Did Relaxed Fasting Practices Contribute to Increased Clerical Sexual Abuse?
Fundamental to early Christianity, spiritual fasting has declined significantly in the Catholic Church. The prescribed fasts have been systematically relaxed or abandoned. Did these changes affect the morality and self-restraint of the clergy?
By: Mario A. S. Ahmad, JD
Probably the most complete survey on the subject, Fasting for God highlights the reasons people have fasted for thousands of years. However, it doesn't try to make anyone a vegetarian, eat kosher, fast Ramadan or observe Lent.
Although not just about Catholicism, the insightful quotes by desert fathers, saints, and Church doctors extolling the virtues of fasting evidence how important this practice was to them:
... a gluttonous, idle man will never be able to contend with sexual lust. Therefore, according to all moral teachings, the effort towards self-control commences with a struggle against the lust of gluttony—commences with fasting. --Leo Tolstoy.
Fasting cleanses the soul, raises the mind, subjects one's flesh to the spirit, renders the heart contrite and humble, scatters the clouds of concupiscence, quenches the fire of lust... --St. Augustine.
...the ardor of lust is dampened by abstinence from food and drink.--St. Thomas Aquinas.
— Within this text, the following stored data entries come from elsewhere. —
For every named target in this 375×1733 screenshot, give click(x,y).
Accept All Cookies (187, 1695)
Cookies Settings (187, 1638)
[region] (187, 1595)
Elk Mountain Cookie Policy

So, why did an institution so steeped in traditions and historically hostile to change, abandon this sacred discipline? Some Catholic scholars and theologians also lament the changes. Two poignant quotes in the book underscore their frustration:
"For Catholics, the practice of fasting has...fallen off the screen, due in large measure to the minimalistic interpretation of what Church members are told fasting means: "Take only one full meal. Two smaller meals are permitted as necessary, but eating solid foods between meals is not permitted."
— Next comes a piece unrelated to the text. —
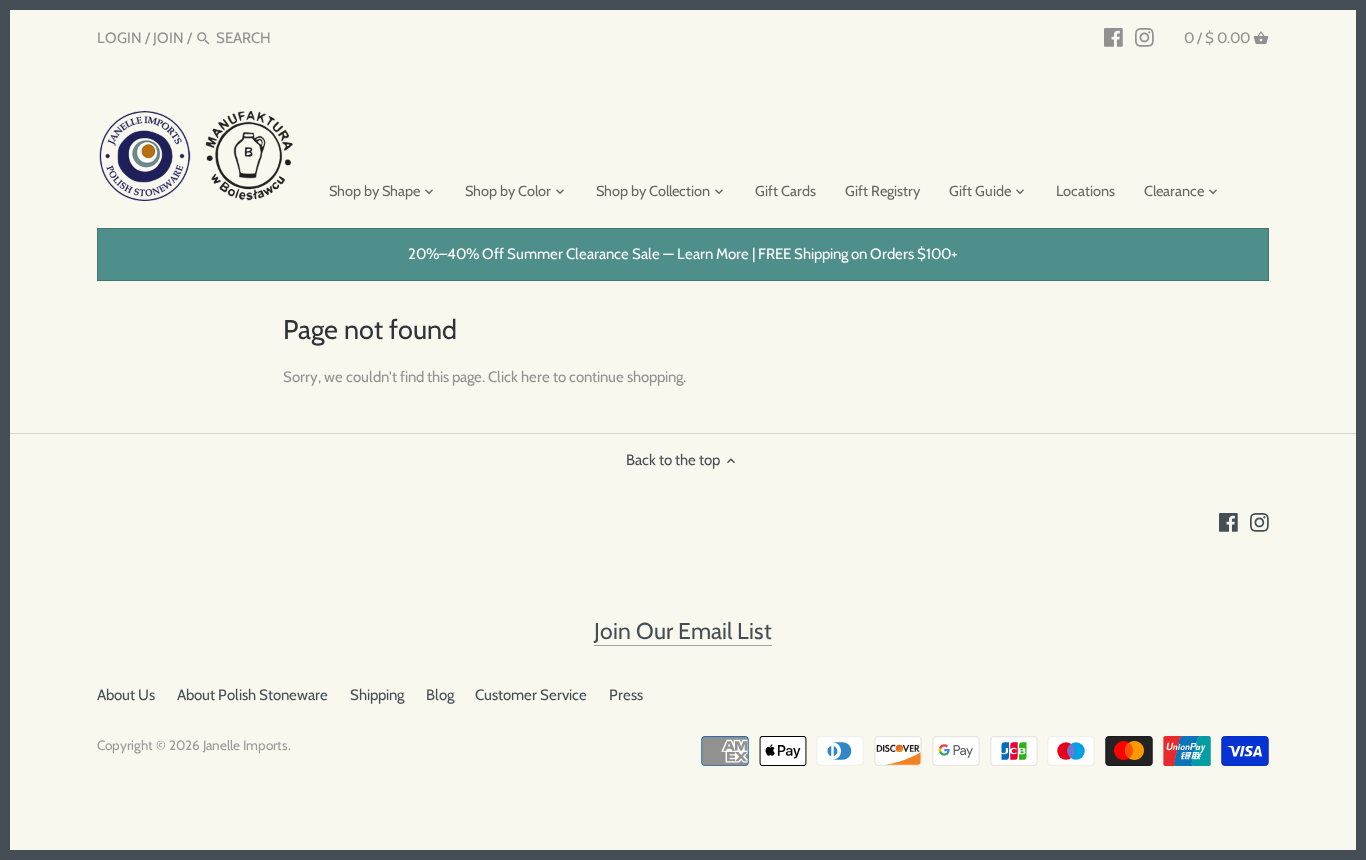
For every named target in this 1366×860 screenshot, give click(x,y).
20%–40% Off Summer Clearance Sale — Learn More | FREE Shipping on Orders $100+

Should you convey that to a Muslim or Jew or Buddhist who might ask you what fasting means for Catholics, be prepared to be looked at with an uncomprehending frown and then asked, "How is that different from a normal day? Don't you normally eat one main meal and two smaller ones?" --Fr. Thomas Ryan.
…let us return from these concrete details to the essential, which is "to love fasting," as Saint Benedict says. Today's monks no longer practice it; they do not even know what it is. How could they "love" it? --Adalbert de Vogüé.
Fasting for God alerts us to the dramatic differences between traditional fasting and what today goes by that name in the Catholic Church. The book suggests that clerical sexual abuse is in part a result of abandoning this universally accepted shield against sexual depravity.